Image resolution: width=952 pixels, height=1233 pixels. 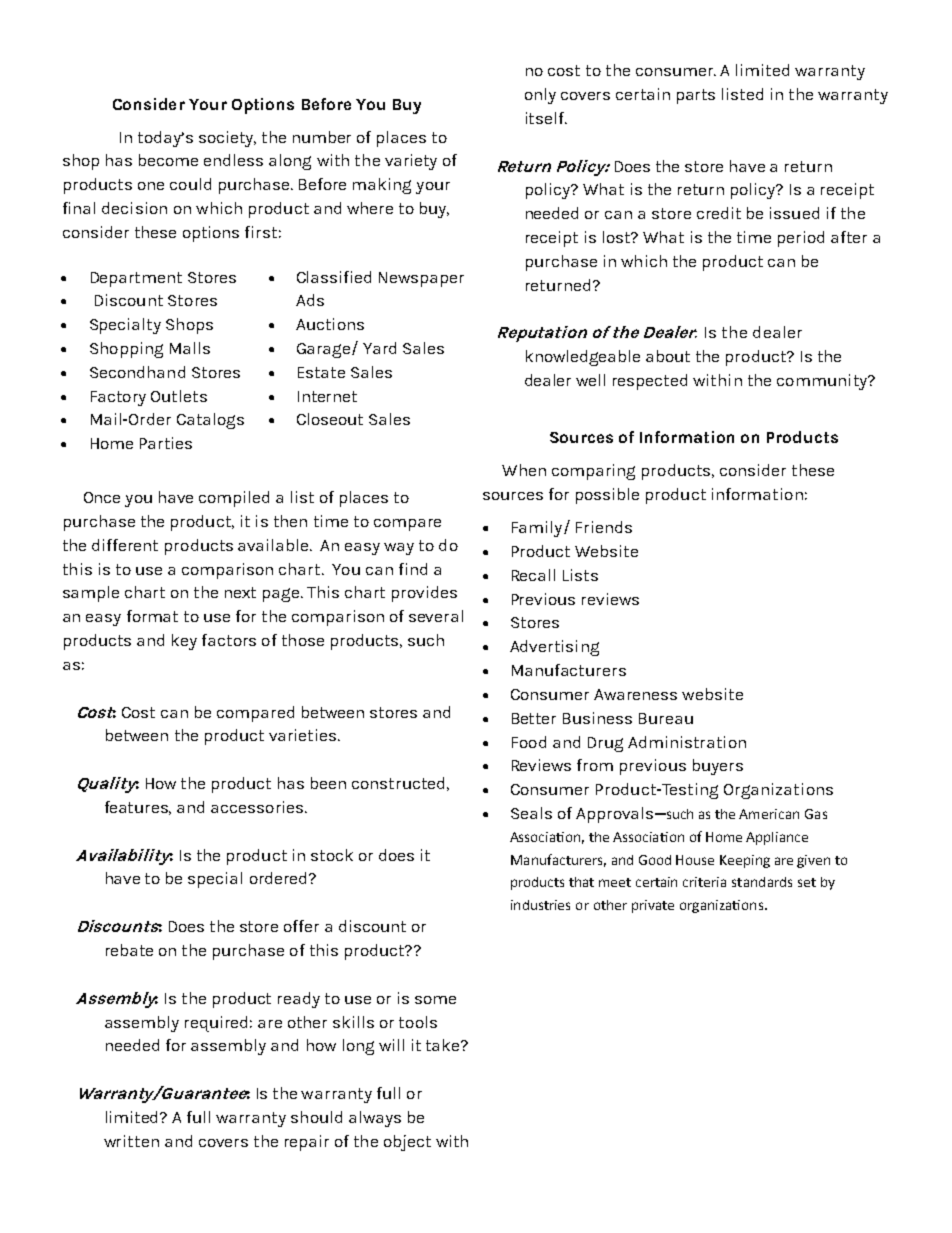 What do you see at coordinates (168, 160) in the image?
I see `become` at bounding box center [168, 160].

...

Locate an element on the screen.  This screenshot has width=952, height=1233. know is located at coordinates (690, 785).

==

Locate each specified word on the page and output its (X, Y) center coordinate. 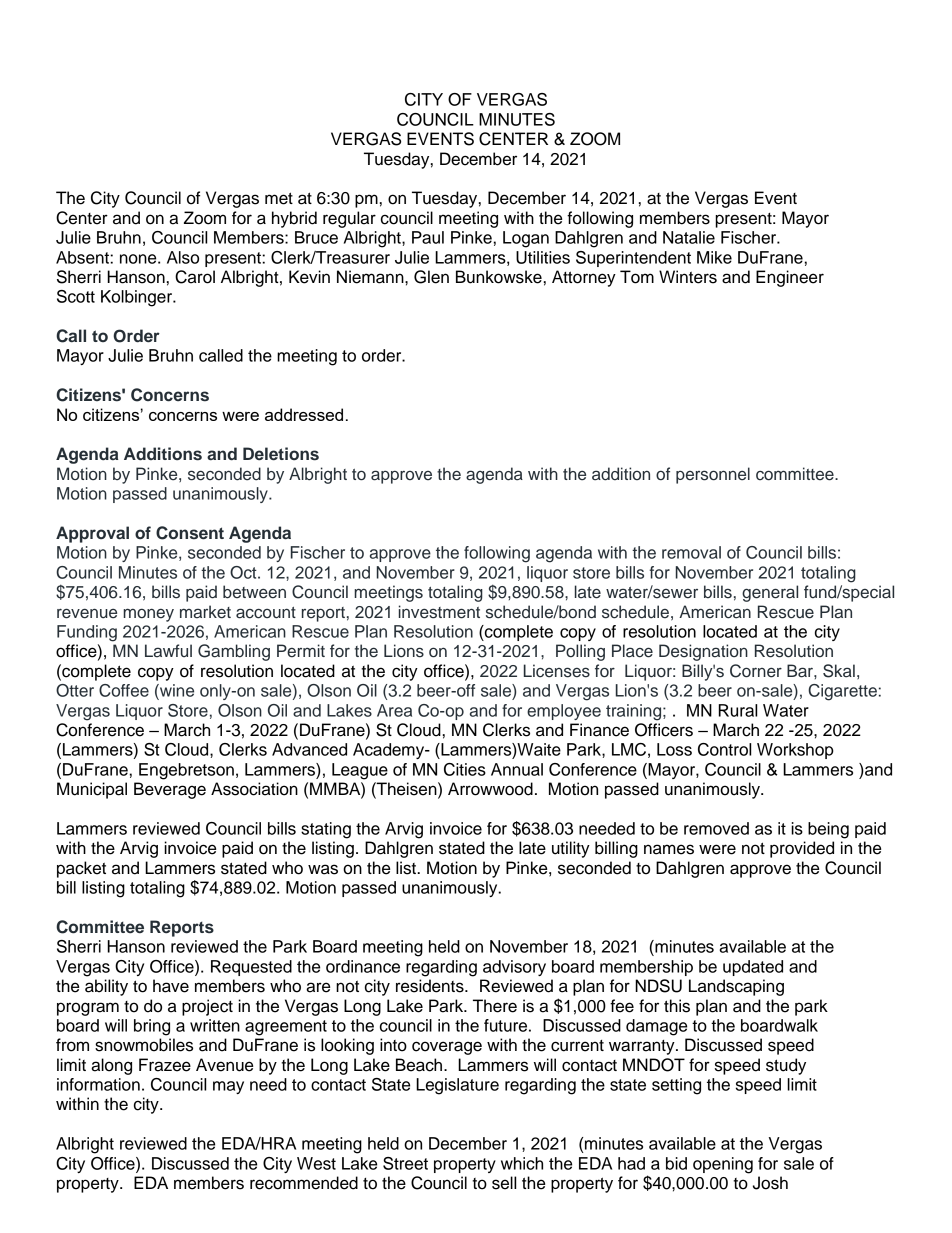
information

REQUIRED WORK - Render the stretch of the material from the line containing "Locate each specified" through the line containing "information", both ends included, as a Markdown table with the columns Row and Wording. Skip blank lines and leave the pictures out.

OUTPUT BELOW -
| Row | Wording |
|---|---|
| 1 | Locate each specified word on the page and output its (X, Y) center coordinate.  |
| 2 | information |